Auch im umgekehrten Sinne spielen die Kasten eine Rolle. So bilden die Bahun, Chhetri und Thakuri zwar keine Mehrheit der Bevölkerung, bestimmen aber als dominante Minderheit in der Mehrzahl der Distrikte die Politik. Diese Gruppe wird in der nepalesischen Öffentlichkeit als Khas Arya bezeichnet. Zwar ist im politischen System Nepals die soziale Inklusion auf jeder Regierungsebene vorgesehen, z.B. durch Quota für Frauen und Dalits, dennoch sind diese Gruppen oft noch unterrepräsentiert und politische schlechter organisiert. Daher wird es wohl noch einige Zeit dauern, bis die noch junge Demokratie tatsächlich die Interessen aller Gruppen in der Öffentlichkeit vertritt.
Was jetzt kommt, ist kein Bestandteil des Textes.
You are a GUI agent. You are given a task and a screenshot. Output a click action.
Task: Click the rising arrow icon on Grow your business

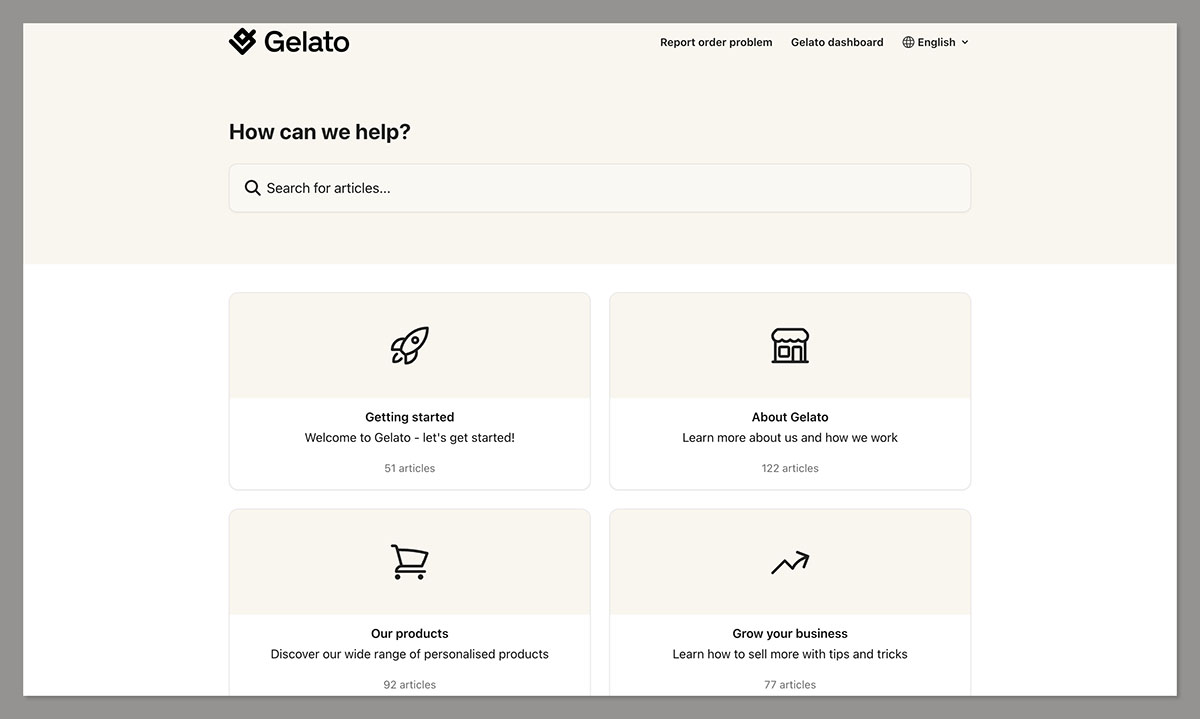tap(790, 561)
Nepal war bis in die 1990er eine Monarchie, mal konstitutionell, mal eher absolutistisch. Von 1996 bis 2006 befand sich das Land in einem Bürgerkrieg, der mindestens 16.000 Menschenleben forderte. Die Maoisten kämpften gegen die Monarchie. Armee und Polizei wiederum gingen gegen Rebellen, oft aber auch auf Verdacht gegen Zivilisten vor. Der Konflikt hat im ganzen Land viele Wunden hinterlassen. 2006 wurde schließlich das Ende der Monarchie und auch des Hinduismus als Staatsreligion beschlossen. Die erste verfassungsgebende Versammlung von 2008 konnte sich lange Zeit nicht auf eine Verfassung einigen. Erst nach mehreren Neuwahlen und jahrelangen Verhandlungen trat schließlich 2015 die Verfassung der Demokratischen Bundesrepublik Nepal in Kraft. Heute besteht das Parlament Nepals aus zwei Kammern mit 275 und 59 Angeordneten. Staatspräsidentin ist seit 2015 Bidya Devi Bhandari, Premierminister ist seit 2021 Sher Bahadur Deuba.
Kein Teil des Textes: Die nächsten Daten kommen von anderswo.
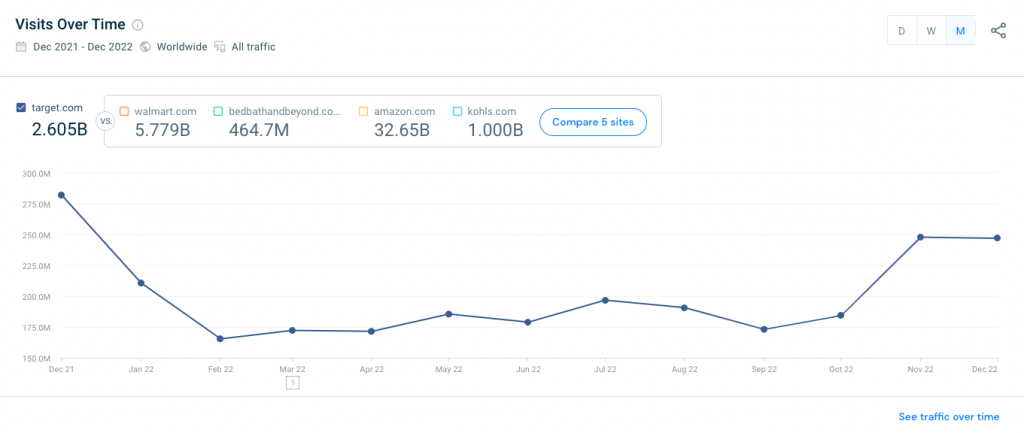Open the Mar 22 annotation marker

[292, 382]
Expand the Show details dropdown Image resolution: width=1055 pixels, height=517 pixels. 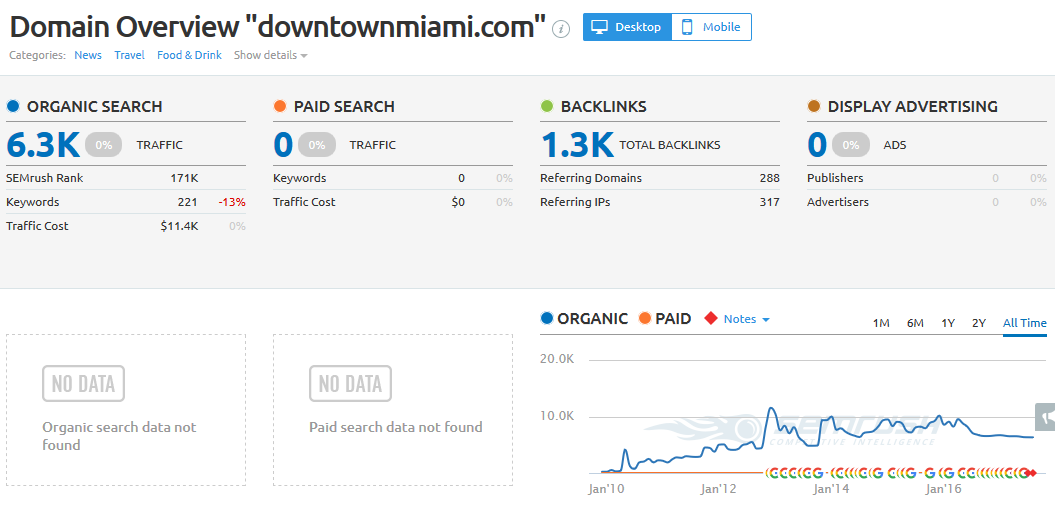click(270, 56)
Die Kultur Nepals ist geprägt von der ethnischen, religiösen und sprachlichen Vielfalt seiner Bewohnerinnen und Bewohner. Nepali ist die einzige Amtssprache des Landes, auch wenn in der Verfassung von 2015 mehr als 120 Sprachen, die als Muttersprachen genannt wurden, als nationale Sprachen anerkannt werden. Mehrsprachigkeit ist in Nepal der Normalfall. Neben Nepali und ggfs. einer abweichenden Muttersprache, ist Englisch weit verbreitet, insbesondere im Tourismus. Im Norden etwas weniger als im Süden, verstehen und sprechen viele Menschen auch Hindi, die Nationalsprache Indiens, aufgrund von Arbeitsmigration und dem Konsum indischer Medien.
In Nepal gibt es neben der schriftlichen Literatur, die ab dem 14. Jahrhundert überliefert ist, auch eine Vielzahl mündlicher Überlieferungen. Viele Mythen, Märchen, Legenden und Fabeln basieren auf einer Erzähltradition. In den Dörfern finden Sie schnell alte Menschen oder Schamanen, die Ihnen eine ganze Reihe von Märchen, Sagen oder auch Geistergeschichten frei erzählen können. Viele dieser Geschichten wurden noch nie aufgeschrieben.